Given request
Continue the vincent charting guide from its last line, the line chart built from the GOOG and AAPL columns of the stocks data.

Passage shown

Have Data. Want to make chart.


Bar charts:

import vincent
bar = vincent.Bar(list_data)

Axis Labels

Labeling the axes is simple:

bar = vincent.Bar(multi_iter1['y1'])
bar.axis_titles(x='Index', y='Value')

You can also control aspects of the layout:

import vincent
from vincent import AxisProperties, PropertySet, ValueRef
bar = vincent.Bar(multi_iter1['y1'])
bar.axis_titles(x='Index', y='Value')
#rotate x axis labels
ax = AxisProperties(
         labels = PropertySet(angle=ValueRef(value=90)))
bar.axes[0].properties = ax


Line charts:

line = vincent.Line(list_data)
line.axis_titles(x='Index', y='Value')


Most plots create a separate set of scales that allow for categorical legends that are generated automatically. Adding the legend is straightforward:

line = vincent.Line(multi_iter1, iter_idx='index')
line.axis_titles(x='Index', y='Value')

Using the stocks data:

line = vincent.Line(price[['GOOG', 'AAPL']])

Material
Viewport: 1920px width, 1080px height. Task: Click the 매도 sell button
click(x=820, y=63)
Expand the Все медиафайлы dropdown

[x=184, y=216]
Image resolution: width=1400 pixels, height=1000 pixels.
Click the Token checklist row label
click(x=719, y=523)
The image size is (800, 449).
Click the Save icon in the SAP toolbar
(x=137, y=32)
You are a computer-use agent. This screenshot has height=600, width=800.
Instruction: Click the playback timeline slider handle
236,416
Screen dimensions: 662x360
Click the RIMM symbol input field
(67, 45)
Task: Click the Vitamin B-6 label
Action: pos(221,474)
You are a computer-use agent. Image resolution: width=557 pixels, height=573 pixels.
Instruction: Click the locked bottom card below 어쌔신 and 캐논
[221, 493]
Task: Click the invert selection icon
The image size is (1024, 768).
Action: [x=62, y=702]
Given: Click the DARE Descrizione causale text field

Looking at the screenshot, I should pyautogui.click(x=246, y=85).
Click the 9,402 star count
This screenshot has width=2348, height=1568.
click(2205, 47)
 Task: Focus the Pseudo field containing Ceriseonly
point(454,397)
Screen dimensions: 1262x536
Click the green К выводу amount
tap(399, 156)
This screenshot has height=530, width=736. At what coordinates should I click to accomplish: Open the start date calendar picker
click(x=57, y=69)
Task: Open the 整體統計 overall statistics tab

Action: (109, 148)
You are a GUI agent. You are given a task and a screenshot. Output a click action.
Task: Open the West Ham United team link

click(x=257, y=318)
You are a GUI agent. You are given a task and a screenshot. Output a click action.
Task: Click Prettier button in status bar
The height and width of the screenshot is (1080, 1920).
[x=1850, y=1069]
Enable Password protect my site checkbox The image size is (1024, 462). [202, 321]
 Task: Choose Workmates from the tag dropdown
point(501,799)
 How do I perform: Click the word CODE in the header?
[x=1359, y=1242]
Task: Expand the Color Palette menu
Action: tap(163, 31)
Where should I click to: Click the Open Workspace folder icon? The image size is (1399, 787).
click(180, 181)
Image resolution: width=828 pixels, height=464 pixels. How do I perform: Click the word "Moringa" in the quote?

Task answer
line.axis_titles(x='Date', y='Price')
line.legend(title='GOOG vs AAPL')


Scatter charts:

scatter = vincent.Scatter(multi_iter2, iter_idx='index')
scatter.axis_titles(x='Index', y='Data Value')


All of the Color Brewer scales are built-in to Vincent:



Area charts take similar data to Line:

area = vincent.Area(list_data)

Stacked Area

Stacked areas allow you to visualize multiple categories with one chart:

stacked = vincent.StackedArea(multi_iter1, iter_idx='index')
stacked.axis_titles(x='Index', y='Value')

More categories, more colors:

stacked = vincent.StackedArea(df_1)
stacked.axis_titles(x='Index', y='Value')

Stocks data:

stacked = vincent.StackedArea(price)
stacked.axis_titles(x='Date', y='Price')
stacked.legend(title='Tech Stocks')

Stacked Bar

Similar to stacked areas, stacked bars let you visualize multiple ordinal categories and groups:

stack = vincent.StackedBar(df_2)

Adding some bar padding is often helpful:

stack = vincent.StackedBar(df_farm)
stack.axis_titles(x='Total Produce', y='Farms')
stack.legend(title='Produce Types')
stack.scales['x'].padding = 0.2

Grouped Bar

Grouped bars are another way to view grouped ordinal data:

group = vincent.GroupedBar(df_2)

Farm data:

group = vincent.GroupedBar(df_farm)
group.axis_titles(x='Total Produce', y='Farms')
group.legend(title='Produce Types')

Simple Map

You can find all of the TopoJSON data in the vincent_map_data repo.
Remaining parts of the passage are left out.